Vejam as decisões do pleno do Supremo Tribunal Federal, sobre invasão de domicílios por autoridades

Denúncia Direito

Surpreendeu-nos, de forma extremamente positiva, a decisão tomada pela 2ª. Turma do Supremo Tribunal Federal, segundo a qual “policial só pode entrar na casa de alguém se tiver mandado judicial de busca e apreensão ou se houver fundadas razões de que ocorre flagrante delito no local.” A decisão ocorreu quando do julgamento do Habeas Corpus nº. 138.565, relator Ministro Ricardo Lewandowski.
No caso concreto, um homem que teve sua residência em Americana (SP) vasculhada por policiais civis sem ordem da Justiça. A polícia relatou ter encontrado 8 gramas de crack e 0,3 gramas de cocaína, e determinou a prisão em flagrante do sujeito pela acusação de tráfico de drogas. Em julho de 2016, policiais civis que executavam operação contra o tráfico em Americana (SP) suspeitaram que o réu estaria filmando a ação policial. Com esse argumento, abordaram o homem e, na sequência, sem a existência de mandado judicial, fizeram busca na sua residência, ocasião em que encontraram a droga.

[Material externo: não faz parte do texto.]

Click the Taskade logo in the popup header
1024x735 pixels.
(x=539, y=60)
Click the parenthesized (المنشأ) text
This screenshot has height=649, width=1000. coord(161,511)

No voto, o Ministro Ricardo Lewandowski “lembrou que um dos princípios mais sagrados da Constituição Federal (art. 5º, XI) estabelece a casa como asilo inviolável do cidadão. Em casos como esse, os policiais costumam dizer que foram “convidados” a entrar na casa. Evidentemente que ninguém vai convidar a polícia a penetrar numa casa para que ela seja vasculhada.”
Acompanharam o relator os Ministros Edson Fachin e Celso de Mello. De acordo com o decano do Supremo Tribunal Federal, “os policiais agiram irritados pelo fato de estarem sendo filmados durante o desenvolvimento da operação: não vivemos em um regime ditatorial onde esse tipo de comportamento do cidadão é proibido.“
Ainda segundo o Ministro Celso de Mello, “a busca sem mandado judicial só seria justificada por uma fundada suspeita da prática de crime, o que não se verificou no caso, revelando assim a ocorrência de flagrante ilicitude que resultou na instauração de persecução criminal, pois ninguém pode ser investigado ou denunciado, processado, e muito menos condenado, com base em provas ilícitas.”. Esta decisão resgata um pouco as várias outras desastradas decisões do Supremo Tribunal Federal em matéria criminal.
Com efeito, diz a Constituição que “a casa é asilo inviolável do indivíduo, ninguém nela podendo penetrar sem consentimento do morador, salvo em caso de flagrante delito ou desastre, ou para prestar socorro, ou, durante o dia, por determinação judicial.”[1] Ademais, dispõe serem “inadmissíveis, no processo, as provas obtidas por meio ilícitos.”[2]